Huawei fails to fix ‘serious’ issues impacting network security

Top British security officials have warned that Huawei has failed to fix “serious” issues that could leave civilian security compromised and vulnerable.

Technical Director of the National Cyber Security Centre (NCSC) Ian Levy reported that a number of issues were identified last year that posed a significant threat including “some worrying engineering issues”.

Levy also said that, a year later, there was no credible plan to address the issue and little change had been made.

Speaking at a press briefing, Levy said that Huawei equipment was however subjected to “strict controls” on where and how it was deployed, adding that their technology was not used in any sensitive networks, including those of the government.

He noted that the Chinese tech giants had allocated some money to try and fix the issues flagged last year, but that he could not declare the problems solved until there was clear evidence to confirm that.

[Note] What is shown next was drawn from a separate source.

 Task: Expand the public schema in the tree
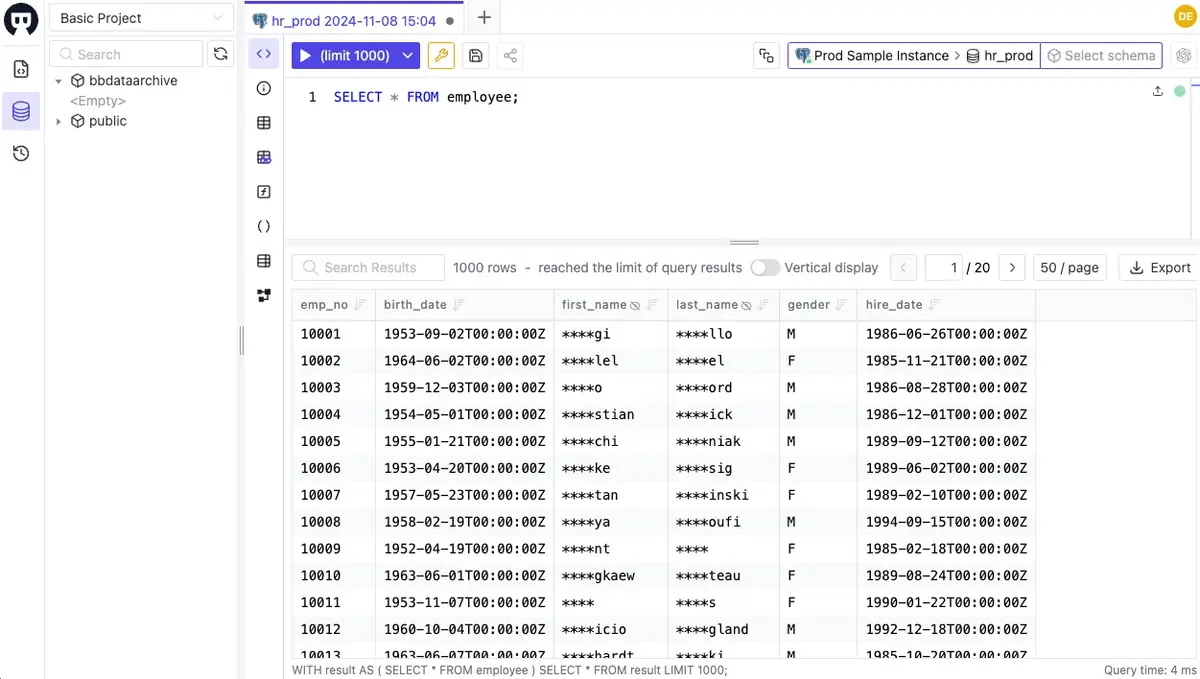(58, 121)
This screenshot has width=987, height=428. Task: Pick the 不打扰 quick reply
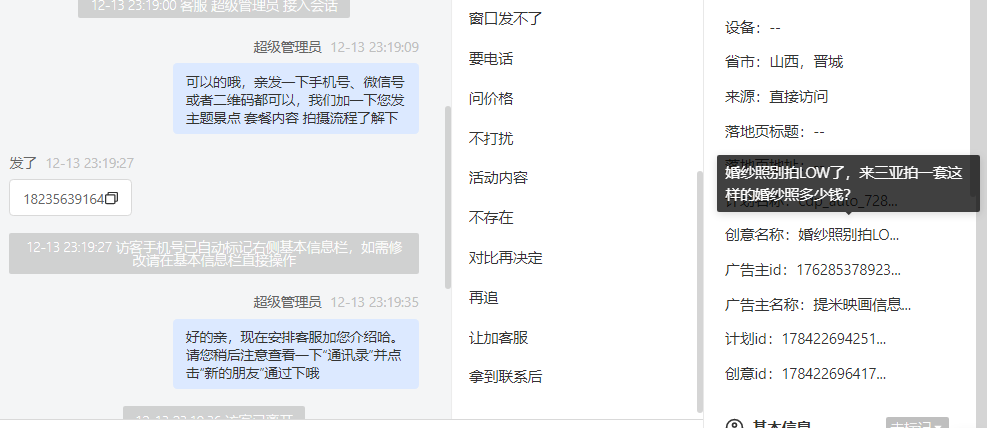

Last year, British Telecom started to remove Huawei equipment from its mobile network infrastructures, stating that this was purely related to the 2016 purchase of another network ‘EE’ that used Huawei equipment for its 3G and 4G networks.

The British intelligence services criticised Huawei for its lack of action, but the company also said that it believed the risks could be mitigated.

Chief Executive at the NCSC, Ciaran Martin argued that the UK had the “toughest oversight regime for any country where Huawei operates”. He said the GCHQ had over 15 years of dealing with the Chinese communications company.

This latest statement from the British intelligence services was not well received. Chris Parton, an associate fellow with think tank The Royal United Services Institute said Britain should maintain a similar stance to its Five Eyes intelligence allies including Australia, the US and New Zealand that have banned Huawei’s equipment from their 5G networks, with Canada poised to follow suit.

Veering away from this stance could have serious consequences for Britain’s relationship with its allies, he said. Allowing Huawei’s participation in British telecommunications was “at best naive, at worst irresponsible,” he said.

The Ambassador for Cyber and International Communications at the US State Department, Robert Strayler, then told guests at the Mobile World Congress in Barcelona that the Huawei 5G infrastructure put the US and its allies at risk of Chinese espionage. He called the company “duplicitous and deceitful”.

Huawei has been under close international scrutiny over a spate of legal woes including the arrest of employees for espionage, fraud and IP infringement, as well as a number of countries moving to ban, or severely limit, the company’s activities due to risks posed to national security.

George Soros recently addressed the World Economic Forum in Davos, warning against China using technology to undermine liberal democracies in the west.

The Maltese government announced a number of projects with the Chinese tech giant after being introduced to them by Sai Mizzi, wife of Panama Papers Minister Konrad Mizzi, praised by Joseph Muscat for attracting the company to the country. There has been no comment from the government on the plans by various countries to abandon plans to work with the Chinese company.